Every morning Fareshare's army of volunteers arrive at warehouses up and down the country, receiving crates which can contain anything from meat to ready meals - produce from supermarkets that's still perfectly good to eat.
The volunteers quickly get to work - some charities want fresh fruit and veg, others want long life products or milk - but it all has to be out of the door in time for lunch.
One charity receiving daily deliveries is Deptford Reach in South London, a charity helping to rebuild the lives of people affected by homelessness, mental illness or substance abuse.
The team there would put many of our famous chefs to shame - within a matter of minutes a meal plan is devised based on what's on the back of the truck that morning.
The delivery will provide lunch and dinner that day - all perfectly good food getting to people who really need it.
What kept coming back from charity partners was how much they valued the fruit and veg on offer - nutritional produce that's perfectly good to eat.
That nutrition, which would otherwise be lost through food waste, is something we're determined to tackle.
Last year, we linked up with some of the biggest fresh produce suppliers in the UK to launch our supply chain donation programme.
It means that fresh fruit and veg that isn't quite right for sale in stores is bypassing shelves and going straight to charities - many of whom would previously have struggled to get fresh produce out of the supply chain before it goes off.
Now we're continuing that work, to find out what happens when that fruit and veg leaves one of our stores in our customers' shopping bags.
It's something we discussed this month when I gathered individuals from around the industry to talk around waste.
We hosted the leaders of food charities, waste organisations, our suppliers and journalists.
Guests at this sort of event tend not to hold back - which is something we encourage. By engaging people from around the industry we make sure that we are getting the full picture.
The message that came across loud and clear was the need to focus not just on food waste at supermarket level but across the supply chain - right through to the home.
We already know that our 'waste not' stance is popular with our customers - it harks back to the days of our grandparents, who made the most of the food they had.
In a recent survey we conducted shoppers cited food waste as one of the areas they thought supermarkets should prioritise - and looked to retailers for help in the home as well.
We already know that the average family throws away £700 worth of food a year - and today, we're releasing statistics on what that looks like when it comes to nutrition.
We found that British family diets could benefit from over 60 tonnes of additional vitamins and minerals annually by reducing food waste.
Our research showed that the most wasted nutrient in the UK is protein - every year households throw away enough to provide 1.1million adults with their recommended daily allowance.
Fibre is also in the top ten binned nutrients - fruit and vegetables thrown away mean that eight tonnes of it is wasted - over 400,000 adults could get their daily allowance from this.

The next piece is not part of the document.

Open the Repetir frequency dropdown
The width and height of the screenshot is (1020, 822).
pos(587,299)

With these facts in mind, we have sharpened our focus on customer-facing efforts on addressing this as an issue.
We are launching a major new campaign, To The Rescue, designed to help our customers waste less food.

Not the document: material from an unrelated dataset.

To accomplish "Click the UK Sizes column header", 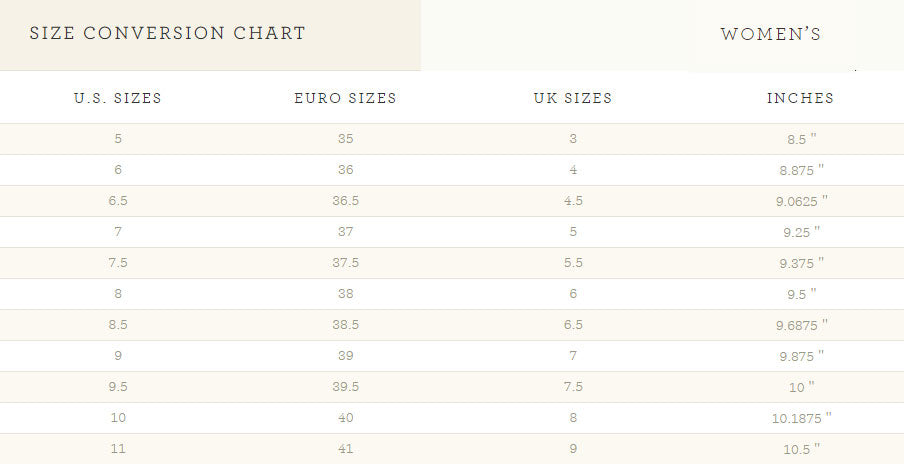I will [x=573, y=98].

The campaign focuses on the top ten 'problem' foods that we buy but throw away before we eat, as identified by waste organisation WRAP and supported by detailed customer insight.

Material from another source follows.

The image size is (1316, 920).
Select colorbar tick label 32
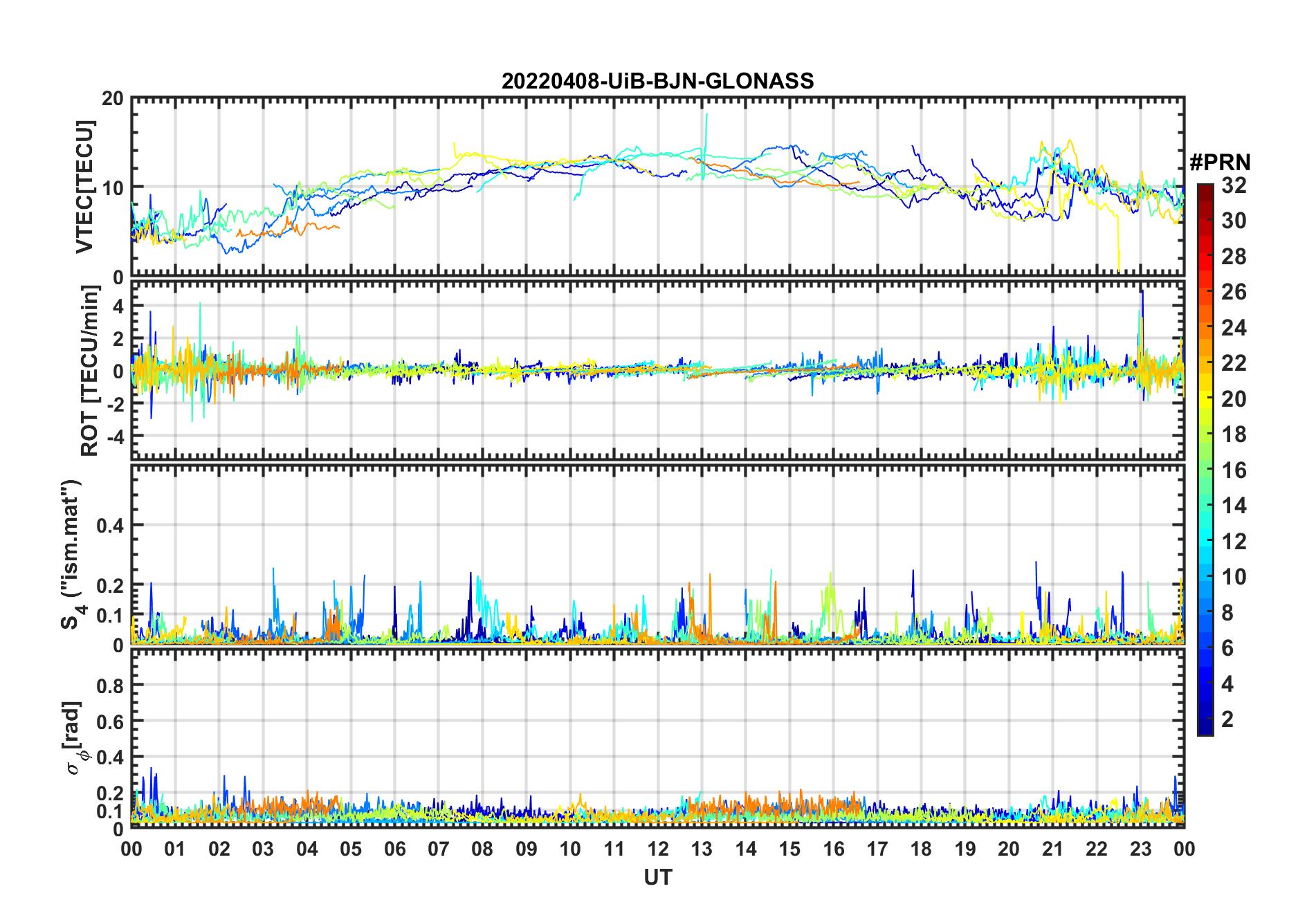1234,185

The usual suspects are all there - the end slices of a loaf of bread, fruits like melon that we have out in the bowl instead of in the fridge, and perhaps a surprising no.1 offender - the humble cabbage.
It's supported by our 'Food Rescue' app, developed in partnership with Google, which generates recipes from items the user has left over in the fridge.
With the information we have, we are looking more closely at customer behaviour - joining customers in their homes and using video diaries at meal times - to work out how we can innovate in a way that will help customers to waste less.
That might mean changes to packaging, more information on storage or prolonging the life of food - like freezing meal portions for a later date.
We know that our customers expect the very best from us. As retailers we're expected to lead the way when it comes to matters of nutrition, sourcing and sustainability - and that's right.
Right now, supply chain donation is a pioneering approach. Hopefully it won't be another twenty years before we see the industry following suit.